G20 Contemporanei ed insieme

di Maria de falco Marotta

Certo Draghi è stato un accorto, ma libero presidente del G20 a guidare tutti i capi di Stati del mondo per discutere dei moltissimi problemi che ci affliggono da Nord al Sud (clima, povertà, lavoro, sentimenti…) dopo l’orribile invasione del Covid19 che ancora non si ferma e sembra voglia invadere quelle poche zone che ancora non sono state colpite (quali? Non ne conosco alcuna).
In un mondo sempre più interconnesso nel quale le strumentalizzazioni delle politiche locali fanno pensare più ad un arretramento del pensiero piuttosto che ad un progresso, ci piace ricordare la concretezza della cultura come un ibrido, qualcosa in continuo mutamento, rimescolamento, che si aggrega e si ricompone nel flusso di significati che ogni giorno circolano nel panorama mediatico e relazionale nel quale siamo immersi. Niente di fisso, niente di puro: le culture seguono logiche meticce traendo proprio da esse la forza che permette ad ognuno di fabbricare il proprio modo di adattarsi all’ambiente. Le culture ibride sono le nuove sintesi, i nuovi profili, i nuovi paesaggi che caratterizzano il mondo contemporaneo dal punto di vista socioculturale: sintesi profili, e paesaggi del mondo che nascono appunto dall’incontro, oggi sempre più intenso di individui e gruppi con storie, memorie, conoscenze e identità diverse, spesso fondate su premesse esperienziali e concettuali molto distanti tra loro. A Roma è stato un bel vedere come questa gente, sebbene tanto diversa, si è connessa, ha dialogato, ha fatto delle proposte da realizzare, ha mangiato insieme, e si è anche divertita ad osservare le nostre antiche bellezze. Sul piano pratico le culture sono sempre state “ibride”, almeno nel senso che ciò che costituisce il mondo della nostra esperienza condivisa, pratica e simbolica, è sempre frutto di incontri, di apporti e di mentalità differenti tra loro, di dimenticanze e di ricordi che attingono a esperienze culturali diverse. Questi apporti, incontri, disattenzioni che dipendono naturalmente, e in primo luogo, dal modo in cui le culture si combinano e si ricombinano in base a determinati rapporti di forza, hanno oggi assunto una frequenza e un’intensità che sono notevolmente superiori al passato, anche a un passato piuttosto recente.

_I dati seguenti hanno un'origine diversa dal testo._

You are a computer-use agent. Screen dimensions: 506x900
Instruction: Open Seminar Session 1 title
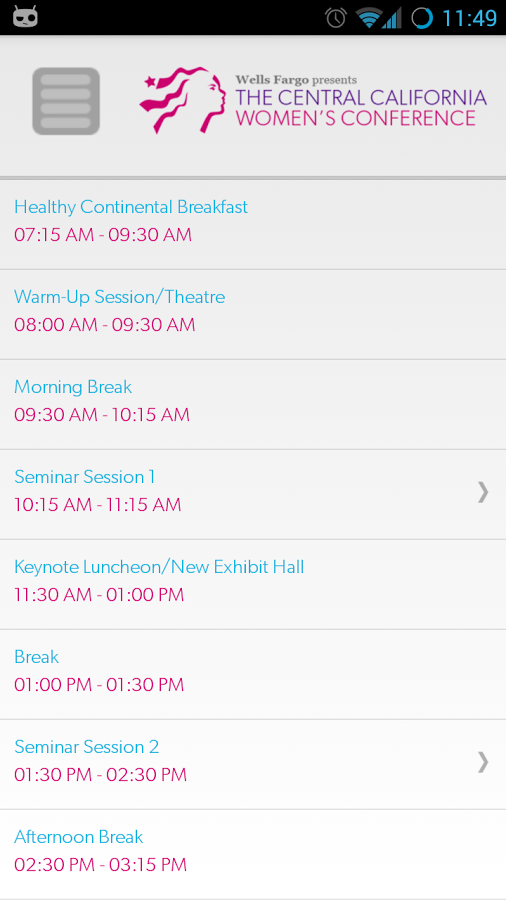pyautogui.click(x=85, y=477)
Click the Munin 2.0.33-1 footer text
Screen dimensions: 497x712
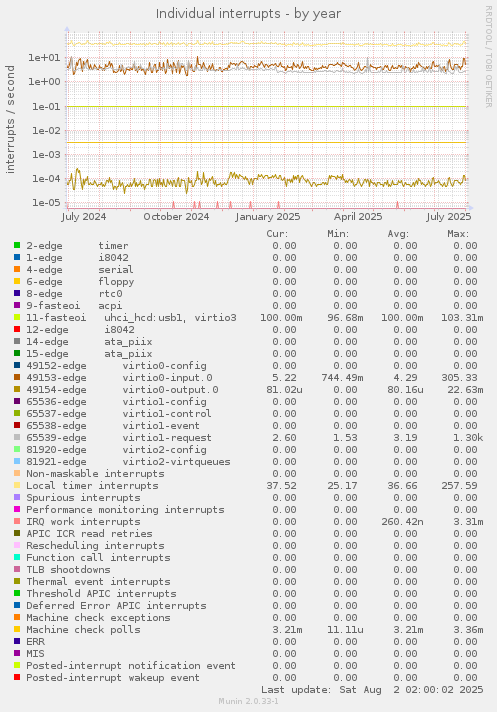(x=248, y=701)
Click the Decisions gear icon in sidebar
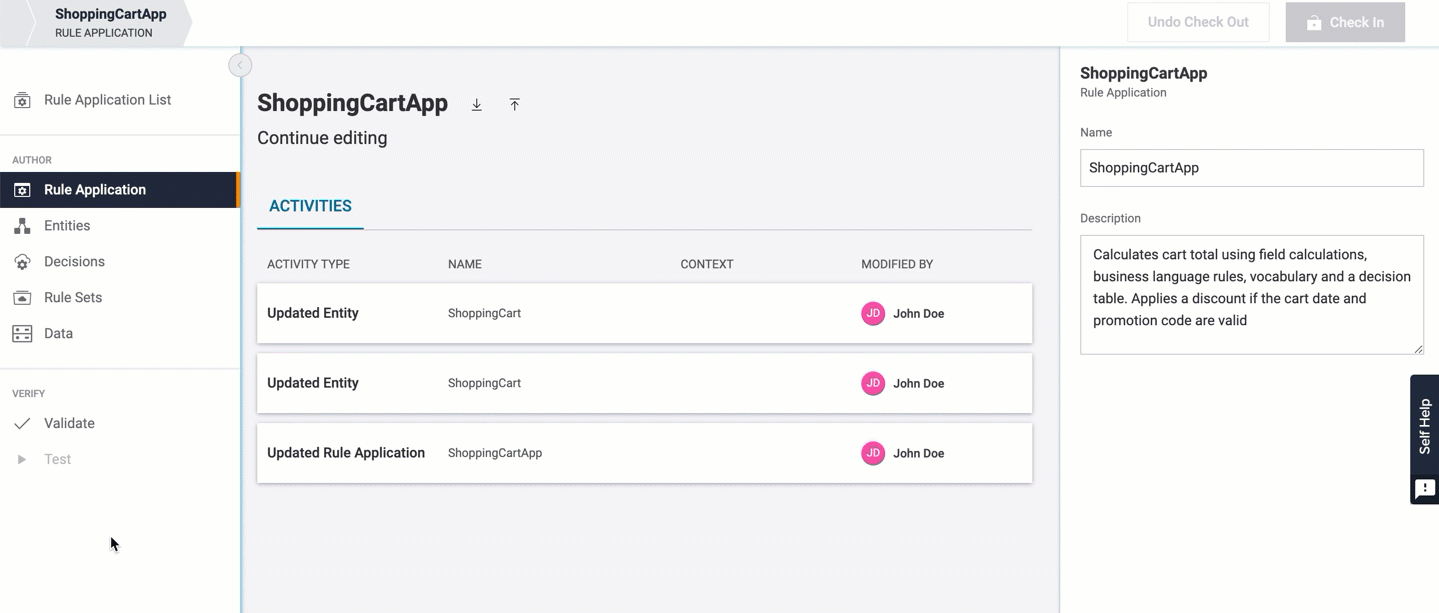This screenshot has width=1439, height=613. (22, 262)
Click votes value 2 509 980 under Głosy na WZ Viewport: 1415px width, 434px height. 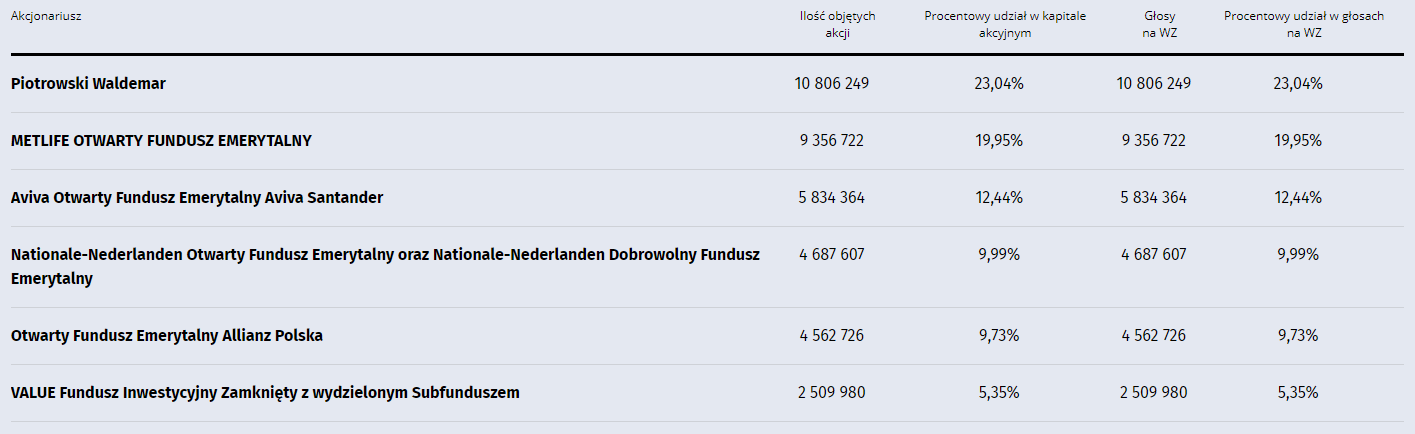point(1154,393)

Da un punto di vista materiale, di conseguenza, l’espressione “culture ibride” è un modo per esprimere ciò che accade nel mondo, una metafora dell’intensità e della frequenza che caratterizzano l’incontro fra culture nel mondo contemporaneo. In altre parole bisogna sempre ricordarsi che l’ecumene globale è l’habitat principale dell’Uomo contemporaneo, che si pone sui confini e le frontiere e guarda gli intrecci ed i passaggi di tratti e persone che caratterizzano la nostra epoca.
Intrecci e scambi che sono soltanto più veloci rispetto al passato nel quale, comunque, c’è sempre stato un “traffico culturale” fatto di merci (come le spezie, le sete, le religioni, etc.), di idee e persone che si spostavano da una parte all’altra della superficie terrestre.
Per questi motivi, e per far emergere il potere delle retoriche politiche contemporanee, ci sembra utile ricordare la normalità, la banalità quasi, degli spostamenti come assolutamente tipici degli esseri umani. Ma, soprattutto, introiettare il pensiero che- seppure diversi- siamo sempre insieme e contemporanei. E che- insieme e contemporaneamente- dobbiamo difenderci e progredire verso il futuro che non sarà così semplice da superare, ma insieme ce la faremo a passare oltre “gli spiccioli per il clima” che oggi- purtroppo-  sono la realtà di molti Paesi. E lo saranno ancora per altro tempo.